Saturday, November 13, 2010

playing with dolls

Once upon a time, there was a doll named Poor Pitiful Pearl. She was homely as a hedgerow. As distinct from the chic and well-endowed Barbie doll before whom children (and some adults) might stand in drooling awe, Pearl's allure seemed to lie in the fact that no child could be that homely, that bland, that, well, pitiful.

"Buck up!" Pearl seemed to say. "Things could be a lot worse." There was something reassuring about Poor Pitiful Pearl: "There is hope for me yet."

Pearl and Barbie and the reactions they may induce remind me a little of those seeking some peace through spiritual endeavor.

The twin sisters -- one spotlessly endowed, the other galumphy as an old shoe -- seem to be part of the terrain: Over there is the Barbie Buddha, shiny as a new penny. Meanwhaile, here I stand, a poor pitiful putz, up to my neck in mistakes, dull as dishwater ... and there is no crisp and perfect outcome on my horizon.

Hope and whine, hope and whine, hope and whine ... which one of us has not done it? 
Longing for enlightenment, for compassion, mindfulness and other fine attributes without really investigating. Praying to win some miraculous reprieve from ignorance and anger and attachment and other habits that have reliably tripped us up in the past and left an indelible stamp of "ugly sister" on our foreheads ... without ever really investigating.

I thought of this doll-house metaphor while reading an internet thread in which someone suggested that if he did or thought a particular way, then of course he was not enlightened. Poor Pitiful Pearl. And yet if he did not do or think in this particular way, then, of course, he would gain enlightenment. And turn into some Barbie babe.

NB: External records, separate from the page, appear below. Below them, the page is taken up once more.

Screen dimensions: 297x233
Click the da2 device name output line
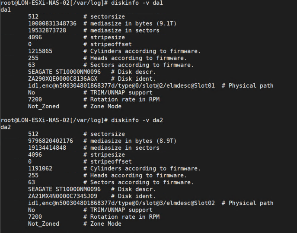[6, 127]
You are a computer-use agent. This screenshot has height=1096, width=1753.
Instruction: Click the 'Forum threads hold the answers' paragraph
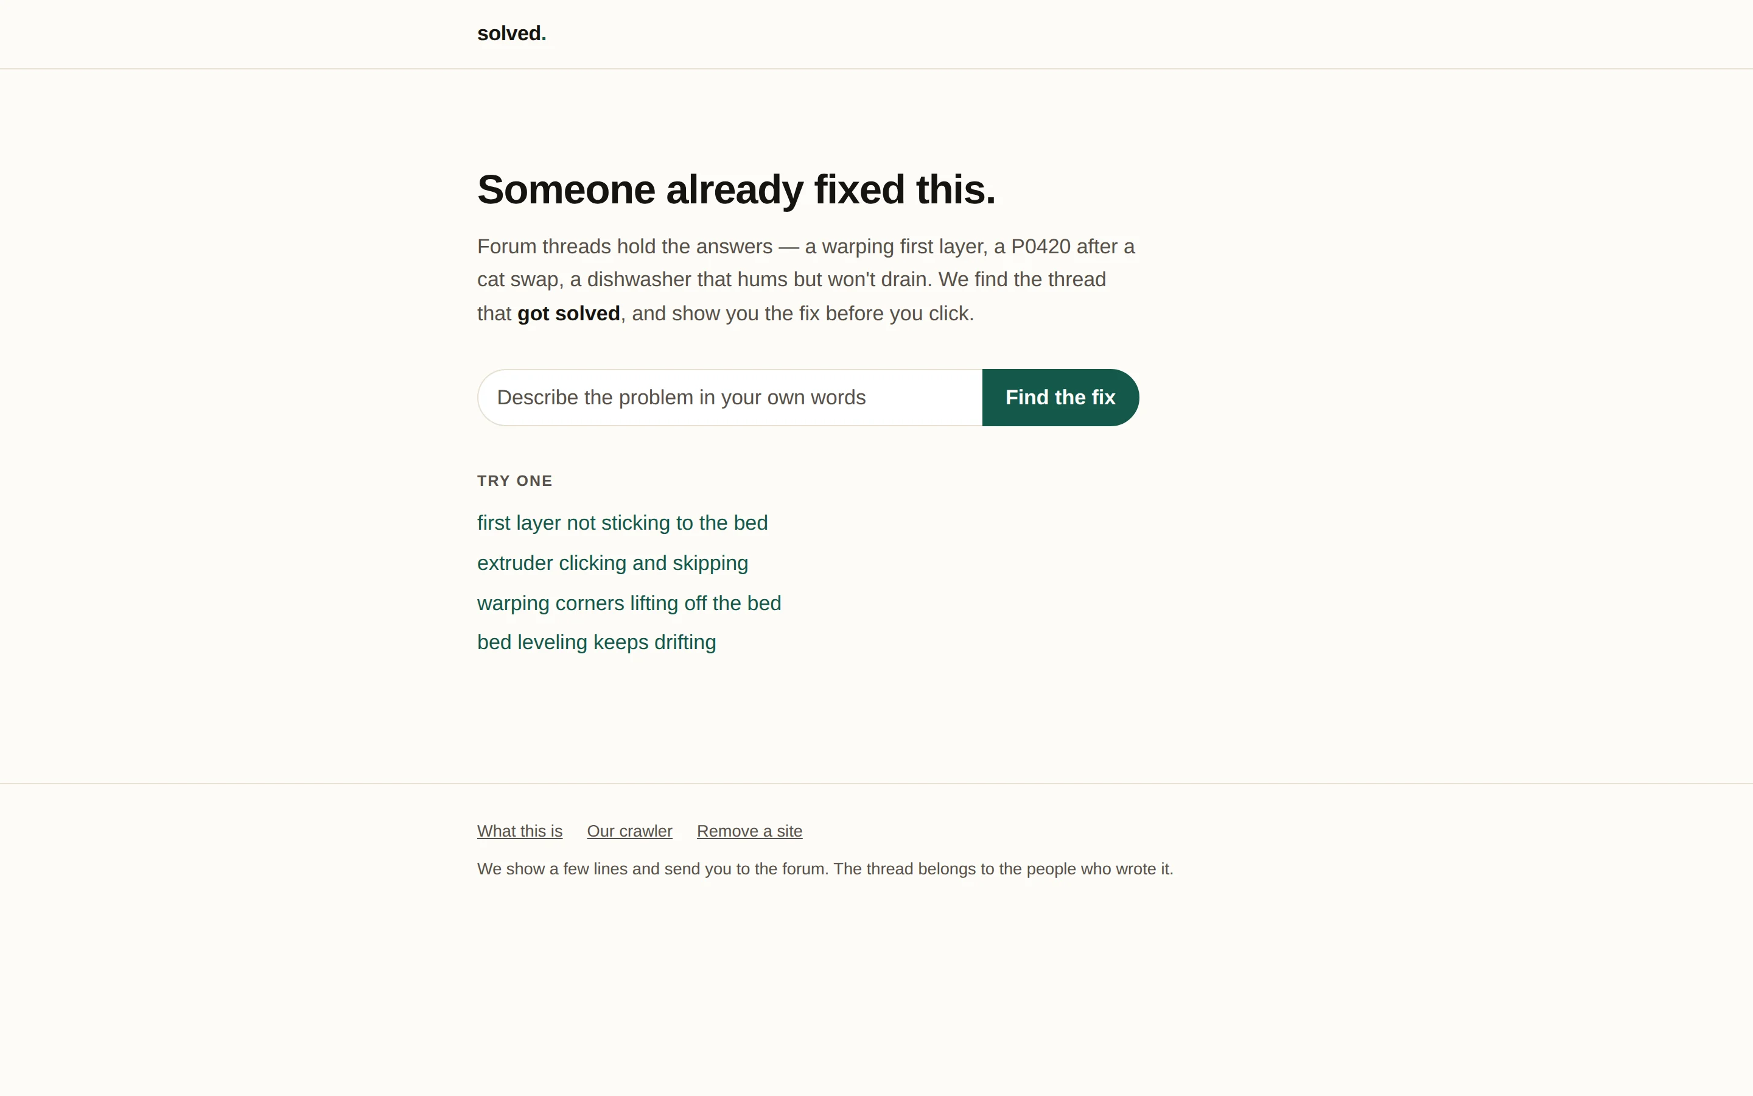806,280

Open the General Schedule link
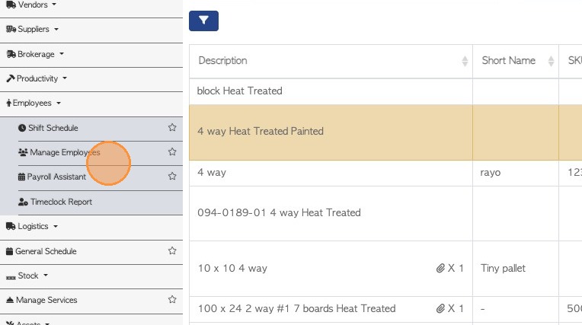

Well, hope, however mangled and undefined, has the capacity to inspire action, but sometimes I think people become entranced by being the ugly sister. The Buddha is compassionate, so if I just do my groveling best, surely a light will descend from on high and everything will be all better. Sometimes I think the whine is just too delicious and Poor Pitiful Pearl becomes the stand-alone goddess, the safe haven, the one in which to put my faith. No need to pay attention and take responsibility ... all I need to do is wallow.

Sometimes kids play with dolls. Adults aren't much different. And I see nothing wrong with playing with dolls for a while. But after that while -- please god, in this lifetime -- then I think it is time to get to work. Of what does this doll-house universe consist? What does it mean, all this shiny Barbie talk I can utter? How does it differ from the down-in-the-dumps Poor Pitiful Pearl fairy tale? Is there some honest difference between "ain't it awful" and "ain't life grand?"

Doesn't there come a time when it's imperative to call your own bluff ... lay your cards down and lay your dolls aside and take up some attentive investigating that requires no dolls or cards? It's hard to say which stinks worse, a Barbie-bright or a Pearl-dumb garrulousness (the two are, after all, twin sisters), but wouldn't it be better to find the air-freshener that will actually refresh the air?

You want big boobs and hour-glass figures? Pick a church or a porn site.

You want humble-pie groveling ... check out self-flagellation or hit yourself with an Ugly Stick.

But when it's time, when the games lose their savor ... just get to work.

1 comment:

  1. Wow. This covers a lot more than spiritual endeavor. But you probably knew that.